TASK OBJECTIVE: Format the records below as a JSON list of strings, one string per line, omitting blank lines.

DATA IN THIS EXERCISE:
************

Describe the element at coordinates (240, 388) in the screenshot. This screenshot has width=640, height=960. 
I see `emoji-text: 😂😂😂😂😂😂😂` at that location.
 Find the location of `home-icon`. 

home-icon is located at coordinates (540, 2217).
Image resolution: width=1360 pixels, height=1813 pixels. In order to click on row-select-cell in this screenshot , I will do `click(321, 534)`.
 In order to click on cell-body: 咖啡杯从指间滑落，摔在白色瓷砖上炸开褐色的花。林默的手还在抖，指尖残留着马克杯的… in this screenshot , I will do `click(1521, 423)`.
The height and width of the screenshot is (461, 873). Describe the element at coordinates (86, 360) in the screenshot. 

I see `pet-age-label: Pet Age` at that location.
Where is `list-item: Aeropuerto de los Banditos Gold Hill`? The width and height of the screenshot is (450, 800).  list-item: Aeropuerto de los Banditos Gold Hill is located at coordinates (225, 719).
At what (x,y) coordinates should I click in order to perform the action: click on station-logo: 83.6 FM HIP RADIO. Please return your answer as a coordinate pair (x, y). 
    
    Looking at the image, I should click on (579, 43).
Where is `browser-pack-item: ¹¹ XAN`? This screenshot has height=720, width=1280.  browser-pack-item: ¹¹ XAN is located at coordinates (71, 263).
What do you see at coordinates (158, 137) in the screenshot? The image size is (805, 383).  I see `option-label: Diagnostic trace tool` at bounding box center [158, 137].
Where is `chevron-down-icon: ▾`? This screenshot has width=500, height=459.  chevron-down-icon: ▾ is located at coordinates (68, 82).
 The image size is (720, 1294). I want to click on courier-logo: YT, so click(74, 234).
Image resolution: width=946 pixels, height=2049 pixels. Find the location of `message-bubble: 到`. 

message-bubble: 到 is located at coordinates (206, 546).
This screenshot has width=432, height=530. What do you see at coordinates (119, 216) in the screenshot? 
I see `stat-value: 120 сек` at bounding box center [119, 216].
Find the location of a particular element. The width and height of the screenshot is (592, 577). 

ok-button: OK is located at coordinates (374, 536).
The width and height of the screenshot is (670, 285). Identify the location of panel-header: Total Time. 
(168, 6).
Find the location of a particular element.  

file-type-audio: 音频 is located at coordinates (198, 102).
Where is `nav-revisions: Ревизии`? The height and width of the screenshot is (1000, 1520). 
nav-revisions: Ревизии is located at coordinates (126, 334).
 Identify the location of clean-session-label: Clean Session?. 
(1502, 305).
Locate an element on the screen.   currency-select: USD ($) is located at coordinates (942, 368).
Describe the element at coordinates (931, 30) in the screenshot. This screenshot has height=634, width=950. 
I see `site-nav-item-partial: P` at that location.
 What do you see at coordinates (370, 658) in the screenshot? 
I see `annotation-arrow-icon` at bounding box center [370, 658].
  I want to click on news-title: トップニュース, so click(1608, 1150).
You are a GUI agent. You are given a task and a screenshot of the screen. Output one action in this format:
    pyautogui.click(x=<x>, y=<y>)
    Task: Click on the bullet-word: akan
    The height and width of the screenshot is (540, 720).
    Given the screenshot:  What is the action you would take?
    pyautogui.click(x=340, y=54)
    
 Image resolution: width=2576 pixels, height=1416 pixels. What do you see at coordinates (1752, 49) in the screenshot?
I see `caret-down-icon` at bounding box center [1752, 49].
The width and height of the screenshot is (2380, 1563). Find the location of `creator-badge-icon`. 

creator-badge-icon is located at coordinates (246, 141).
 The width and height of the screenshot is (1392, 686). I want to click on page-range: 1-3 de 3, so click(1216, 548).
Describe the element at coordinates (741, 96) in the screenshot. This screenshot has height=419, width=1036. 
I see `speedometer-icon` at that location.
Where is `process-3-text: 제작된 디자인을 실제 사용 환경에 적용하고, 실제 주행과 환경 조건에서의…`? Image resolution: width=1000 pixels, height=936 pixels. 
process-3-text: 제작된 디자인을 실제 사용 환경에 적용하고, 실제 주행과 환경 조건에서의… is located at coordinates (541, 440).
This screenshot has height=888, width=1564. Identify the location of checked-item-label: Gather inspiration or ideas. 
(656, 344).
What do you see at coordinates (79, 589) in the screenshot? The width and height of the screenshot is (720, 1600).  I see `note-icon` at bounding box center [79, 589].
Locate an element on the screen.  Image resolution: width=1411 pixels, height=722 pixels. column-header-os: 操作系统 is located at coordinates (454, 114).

************

RESPONSE:
[
  "Describe the element at coordinates (240, 388) in the screenshot. This screenshot has width=640, height=960. ",
  "I see `emoji-text: 😂😂😂😂😂😂😂` at that location.",
  " Find the location of `home-icon`. ",
  "home-icon is located at coordinates (540, 2217).",
  "Image resolution: width=1360 pixels, height=1813 pixels. In order to click on row-select-cell in this screenshot , I will do `click(321, 534)`.",
  " In order to click on cell-body: 咖啡杯从指间滑落，摔在白色瓷砖上炸开褐色的花。林默的手还在抖，指尖残留着马克杯的… in this screenshot , I will do `click(1521, 423)`.",
  "The height and width of the screenshot is (461, 873). Describe the element at coordinates (86, 360) in the screenshot. ",
  "I see `pet-age-label: Pet Age` at that location.",
  "Where is `list-item: Aeropuerto de los Banditos Gold Hill`? The width and height of the screenshot is (450, 800).  list-item: Aeropuerto de los Banditos Gold Hill is located at coordinates (225, 719).",
  "At what (x,y) coordinates should I click in order to perform the action: click on station-logo: 83.6 FM HIP RADIO. Please return your answer as a coordinate pair (x, y). ",
  "    Looking at the image, I should click on (579, 43).",
  "Where is `browser-pack-item: ¹¹ XAN`? This screenshot has height=720, width=1280.  browser-pack-item: ¹¹ XAN is located at coordinates (71, 263).",
  "What do you see at coordinates (158, 137) in the screenshot? The image size is (805, 383).  I see `option-label: Diagnostic trace tool` at bounding box center [158, 137].",
  "Where is `chevron-down-icon: ▾`? This screenshot has width=500, height=459.  chevron-down-icon: ▾ is located at coordinates (68, 82).",
  " The image size is (720, 1294). I want to click on courier-logo: YT, so click(74, 234).",
  "Image resolution: width=946 pixels, height=2049 pixels. Find the location of `message-bubble: 到`. ",
  "message-bubble: 到 is located at coordinates (206, 546).",
  "This screenshot has width=432, height=530. What do you see at coordinates (119, 216) in the screenshot? ",
  "I see `stat-value: 120 сек` at bounding box center [119, 216].",
  "Find the location of a particular element. The width and height of the screenshot is (592, 577). ",
  "ok-button: OK is located at coordinates (374, 536).",
  "The width and height of the screenshot is (670, 285). Identify the location of panel-header: Total Time. ",
  "(168, 6).",
  "Find the location of a particular element.  ",
  "file-type-audio: 音频 is located at coordinates (198, 102).",
  "Where is `nav-revisions: Ревизии`? The height and width of the screenshot is (1000, 1520). ",
  "nav-revisions: Ревизии is located at coordinates (126, 334).",
  " Identify the location of clean-session-label: Clean Session?. ",
  "(1502, 305).",
  "Locate an element on the screen.   currency-select: USD ($) is located at coordinates (942, 368).",
  "Describe the element at coordinates (931, 30) in the screenshot. This screenshot has height=634, width=950. ",
  "I see `site-nav-item-partial: P` at that location.",
  " What do you see at coordinates (370, 658) in the screenshot? ",
  "I see `annotation-arrow-icon` at bounding box center [370, 658].",
  "  I want to click on news-title: トップニュース, so click(1608, 1150).",
  "You are a GUI agent. You are given a task and a screenshot of the screen. Output one action in this format:",
  "    pyautogui.click(x=<x>, y=<y>)",
  "    Task: Click on the bullet-word: akan",
  "    The height and width of the screenshot is (540, 720).",
  "    Given the screenshot:  What is the action you would take?",
  "    pyautogui.click(x=340, y=54)",
  " Image resolution: width=2576 pixels, height=1416 pixels. What do you see at coordinates (1752, 49) in the screenshot?",
  "I see `caret-down-icon` at bounding box center [1752, 49].",
  "The width and height of the screenshot is (2380, 1563). Find the location of `creator-badge-icon`. ",
  "creator-badge-icon is located at coordinates (246, 141).",
  " The width and height of the screenshot is (1392, 686). I want to click on page-range: 1-3 de 3, so click(1216, 548).",
  "Describe the element at coordinates (741, 96) in the screenshot. This screenshot has height=419, width=1036. ",
  "I see `speedometer-icon` at that location.",
  "Where is `process-3-text: 제작된 디자인을 실제 사용 환경에 적용하고, 실제 주행과 환경 조건에서의…`? Image resolution: width=1000 pixels, height=936 pixels. ",
  "process-3-text: 제작된 디자인을 실제 사용 환경에 적용하고, 실제 주행과 환경 조건에서의… is located at coordinates (541, 440).",
  "This screenshot has height=888, width=1564. Identify the location of checked-item-label: Gather inspiration or ideas. ",
  "(656, 344).",
  "What do you see at coordinates (79, 589) in the screenshot? The width and height of the screenshot is (720, 1600).  I see `note-icon` at bounding box center [79, 589].",
  "Locate an element on the screen.  Image resolution: width=1411 pixels, height=722 pixels. column-header-os: 操作系统 is located at coordinates (454, 114)."
]